The weakness that shows up about 18-20 fpe is the tray portion of the bolt want to break...
It actually seems take very little rifling at 10-20 fpe to get pellets to stabilize... Back then it was the green tin benji...
before I turned the pump into a 1325(then 1322) power plant (with .3" extended valve nose)I just made some barrel stabilizers for my 2100b and it was a lazer (sub .4") with the 7.4 points at 30 yards and was almost as good with the 7.9g CPHP...
lots of fiddly little leaks and such to fix on the platform... but when done they are surprisingly good air rifles... Back in the day a guy named Jeff Wolgast would put 1760 and 2260 barrels on them and they were said to be very accurate to about 50 yards...
I love seeing a well done Model 1/766/2200/2100 Rifle thank you for sharing...
The Benji has a lot of untapped potential.
I haven't seen anyone FT one of them, looks fairly easy.

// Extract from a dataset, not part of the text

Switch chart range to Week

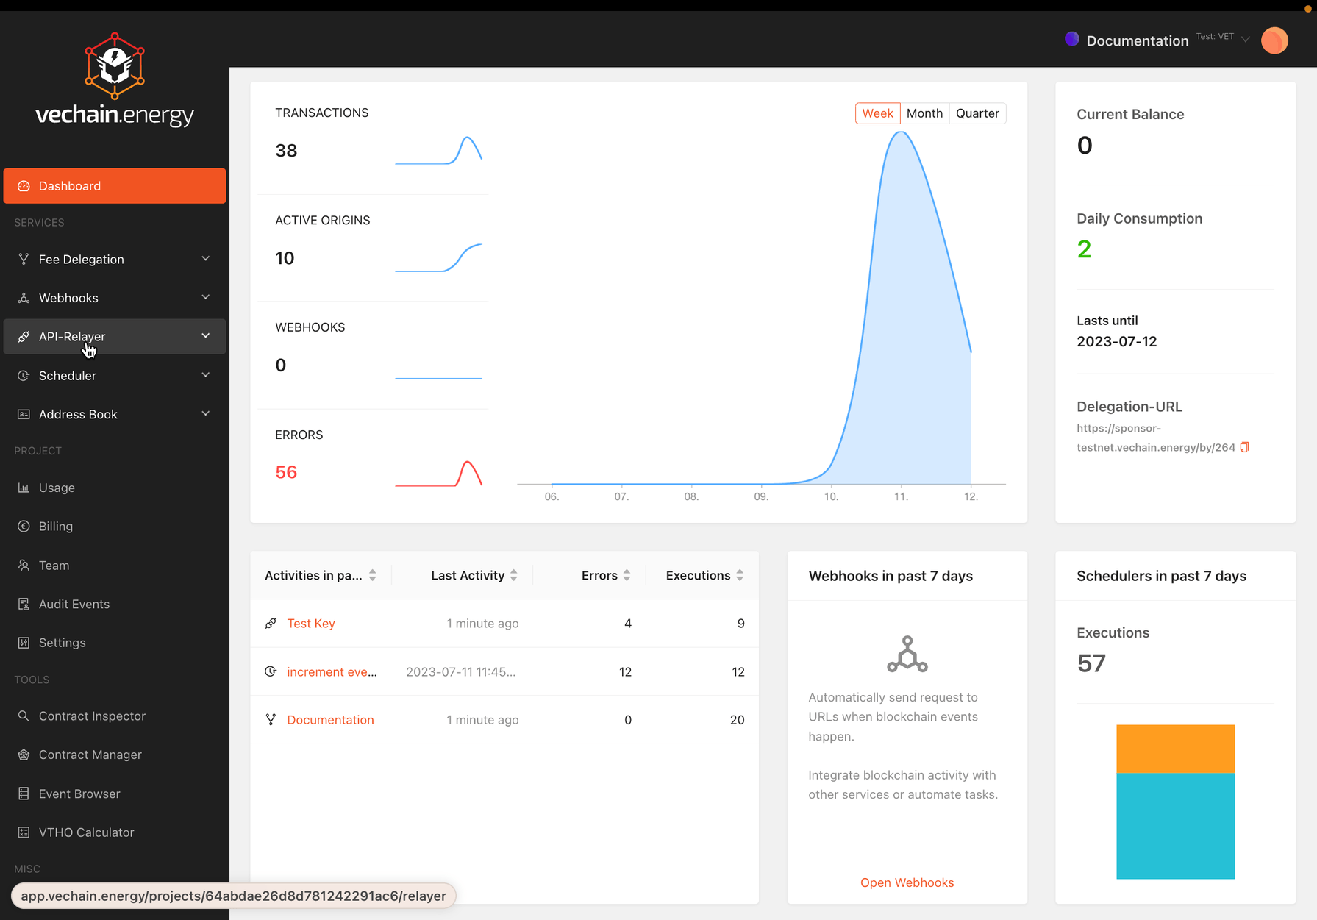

10 pumps should get around 25 FPE with the huge swept volume.
Here's a 2100 that I pepped up and really like that gun.
The wood stock makes it feel like a real gun instead of a toy.
It gets 920 FPS on 15 strokes and is really accurate with the soda straw barrel.
A 78-80 760 with the brass bolt handle and hammer valve can be made into something special.
This one has a 2100 tube, brass barrel band, wood stock and challenger (LW) barrel.
Gets 820 FPS with 12 strokes.
Haven't had any of my bolt trays break yet.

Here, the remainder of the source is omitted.